Compiler explorer link (Clang 14, libc++, -O3)
Source:
#include <map>
#include <iostream>
struct F {
F(int i): i(i) { std::cout << "- ctor (" << i << ")\n"; }
~F() { std::cout << "- dtor (" << i << ")\n"; }
F(const F& f): i(f.i) { std::cout << "- copy ctor (" << i << ")\n"; }
F(F&& f): i(f.i) { std::cout << "- move ctor (" << i << ")\n"; }
F& operator=(const F& f) { i = f.i; std::cout << "- copy (" << i << ")\n"; return *this; }
F& operator=(F&& f) { i = f.i; std::cout << "- move (" << i << ")\n"; return *this; }
bool operator <(const F& f) const { return i < f.i; }
int i{};
};
int main() {
std::map<F, F> m;
std::cout << "emplace 1:\n";
m.emplace(1, 2);
std::cout << "emplace 2:\n";
m.emplace(1, 3);
std::cout << "clear:\n";
m.clear();
std::cout << "try_emplace 1:\n";
m.try_emplace(1, 2);
std::cout << "try_emplace 2:\n";
m.try_emplace(1, 3);
std::cout << "done:\n";
}
Results:
emplace 1:
- ctor (1)
- ctor (2)
emplace 2:
- ctor (1)
- ctor (3)
- dtor (3)
- dtor (1)
clear:
- dtor (2)
- dtor (1)
try_emplace 1:
- ctor (1)
- move ctor (1)
- ctor (2)
- dtor (1)
try_emplace 2:
- ctor (1)
- dtor (1)
done:
- dtor (2)
- dtor (1)
The difference between the two functions is:
std::map::emplace constructs a value_type, i.e. a std::pair in-place, and then attempts to insert this pair.std::map::try_emplace attempts to find an insert location first, and if one is found, it will construct the value_type, i.e. a std::pair in-place.try_emplace appears to save us some work, but remember that even if we don't insert anything new into the map with try_emplace, we still have to check whether we can, and where. This happens with std::less by default, which ends up calling:
bool operator<(const F& f) const { return i < f.i; }
An F object must exist to perform this comparison, and is being constructed once during try_emplace.

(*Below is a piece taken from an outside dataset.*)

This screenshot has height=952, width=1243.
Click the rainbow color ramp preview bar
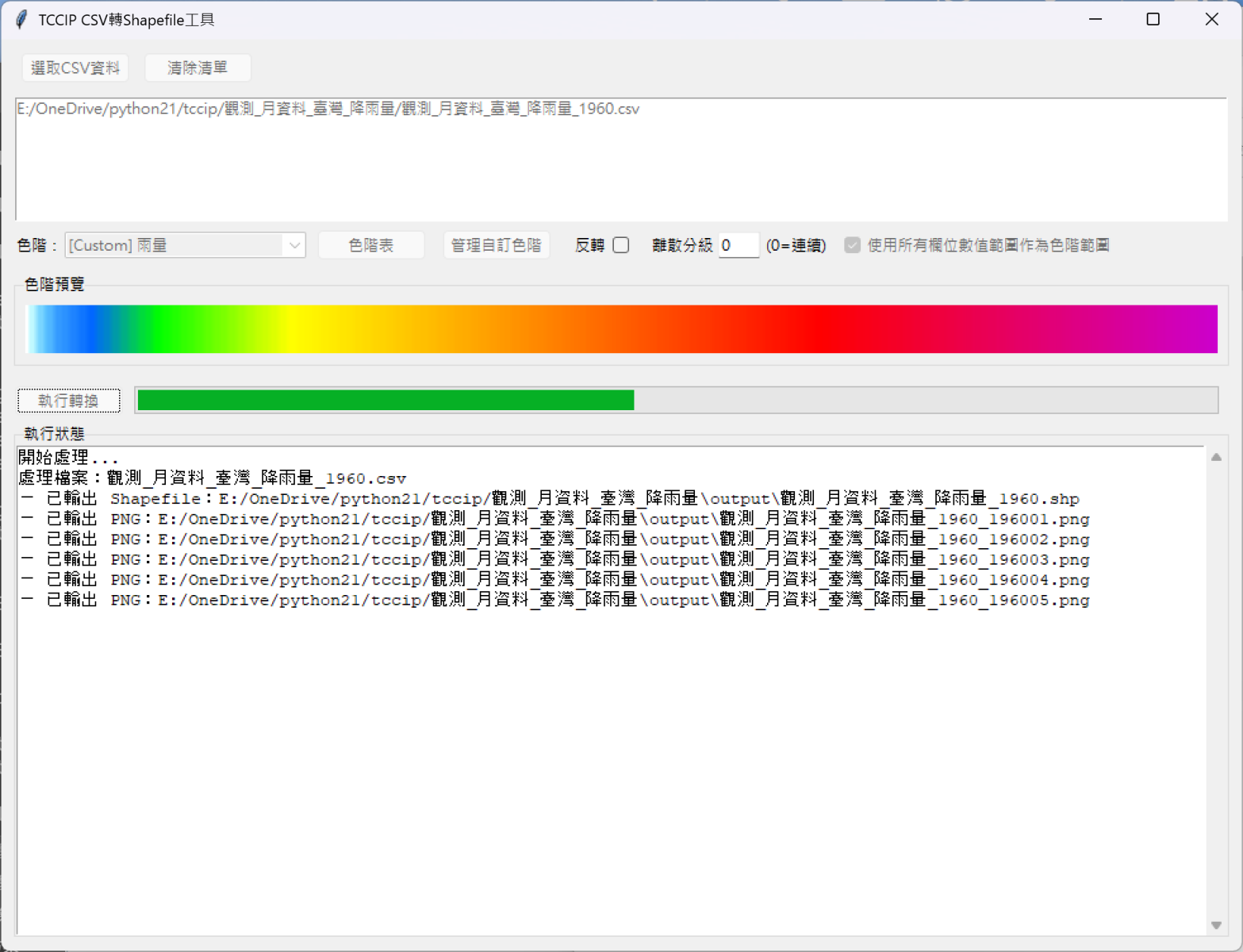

Let's annotate your example with what is happening:
emplace 1:
- ctor (1) // construct node{1, 2}
- ctor (2)
emplace 2:
- ctor (1) // construct node{1, 3}
- ctor (3)
- dtor (3) // can't insert, destroy node{1, 3}
- dtor (1)
clear:
- dtor (2) // destroy node{1, 2}
- dtor (1)
try_emplace 1:
- ctor (1) // construct temporary key
- move_ctor (1) // location found, move key to node
- ctor (2) // construct value
- dtor (1) // destroy temporary key
try_emplace 2:
- ctor (1) // construct temporary key
- dtor (1) // destroy temporary key
done:
- dtor (2) // destroy node{1, 2}
- dtor (1)
We can't say that emplace is universally better or worse than try_emplace, rather there is a trade-off:
| No Pre-Existing Key | Insertion Success | Insertion Failure |
|---|---|---|
emplace |
zero overhead1) | wasted key and value initialization |
try_emplace |
wasted key move | wasted key initialization |
The trade-off changes when we have a pre-existing key instead of initializing one inside of try_emplace or emplace:
| Pre-Existing Key | Insertion Success | Insertion Failure |
|---|---|---|
emplace |
wasted key move | wasted key move & init, wasted value init |
try_emplace |
wasted key move | zero overhead |
In conclusion, try_emplace is at worst wasting one move constructor compared to emplace, and at best, it's strictly better. Prefer it in most, but not all cases.
1) "overhead" is relative to magically knowing the right location (or absence thereof) in the map and initializing a node in-place. Initialization of the pre-existing key is considered free.